HiHPQ: Hierarchical Hyperbolic Product Quantization for Unsupervised Image Retrieval
Zexuan Qiu, Jiahong Liu, Yankai Chen, Irwin King
TL;DR
This work tackles unsupervised image retrieval by addressing two gaps: preserving multi-level semantic similarities and leveraging non-Euclidean geometry. It introduces HiHPQ, a Hierarchical Hyperbolic Product Quantization framework that embeds data in a Cartesian product of Lorentzian manifolds, uses a differentiable soft hyperbolic codebook, and optimizes with a hyperbolic contrastive objective.

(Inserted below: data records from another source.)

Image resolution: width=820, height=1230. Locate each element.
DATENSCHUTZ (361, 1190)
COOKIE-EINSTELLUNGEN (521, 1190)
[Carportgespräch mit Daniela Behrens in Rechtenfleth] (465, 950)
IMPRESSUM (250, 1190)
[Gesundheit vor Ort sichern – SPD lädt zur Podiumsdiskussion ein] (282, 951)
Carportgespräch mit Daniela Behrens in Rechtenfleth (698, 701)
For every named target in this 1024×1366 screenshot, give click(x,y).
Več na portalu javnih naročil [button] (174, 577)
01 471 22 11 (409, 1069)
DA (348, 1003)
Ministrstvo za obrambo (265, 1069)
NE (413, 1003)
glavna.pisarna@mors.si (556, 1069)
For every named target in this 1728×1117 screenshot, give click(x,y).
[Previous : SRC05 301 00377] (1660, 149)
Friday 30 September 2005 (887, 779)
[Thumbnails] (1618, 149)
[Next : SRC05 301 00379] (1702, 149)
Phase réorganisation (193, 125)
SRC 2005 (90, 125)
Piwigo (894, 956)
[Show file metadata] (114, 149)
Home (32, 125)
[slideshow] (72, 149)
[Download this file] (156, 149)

A hierarchical semantics learning module extracts pseudo hierarchies via clustering in tangent spaces and enforces both prototype-wise and instance-wise supervision on the hyperbolic embeddings. Empirical results on Flickr25K, NUS-WIDE, and CIFAR-10 demonstrate substantial gains over strong baselines, validating the benefits of combining hyperbolic geometry with hierarchical supervision for unsupervised product quantization.
Abstract
Existing unsupervised deep product quantization methods primarily aim for the increased similarity between different views of the identical image, whereas the delicate multi-level semantic similarities preserved between images are overlooked. Moreover, these methods predominantly focus on the Euclidean space for computational convenience, compromising their ability to map the multi-level semantic relationships between images effectively. To mitigate these shortcomings, we propose a novel unsupervised product quantization method dubbed \textbf{Hi}erarchical \textbf{H}yperbolic \textbf{P}roduct \textbf{Q}uantization (HiHPQ), which learns quantized representations by incorporating hierarchical semantic similarity within hyperbolic geometry. Specifically, we propose a hyperbolic product quantizer, where the hyperbolic codebook attention mechanism and the quantized contrastive learning on the hyperbolic product manifold are introduced to expedite quantization. Furthermore, we propose a hierarchical semantics learning module, designed to enhance the distinction between similar and non-matching images for a query by utilizing the extracted hierarchical semantics as an additional training supervision. Experiments on benchmarks show that our proposed method outperforms state-of-the-art baselines.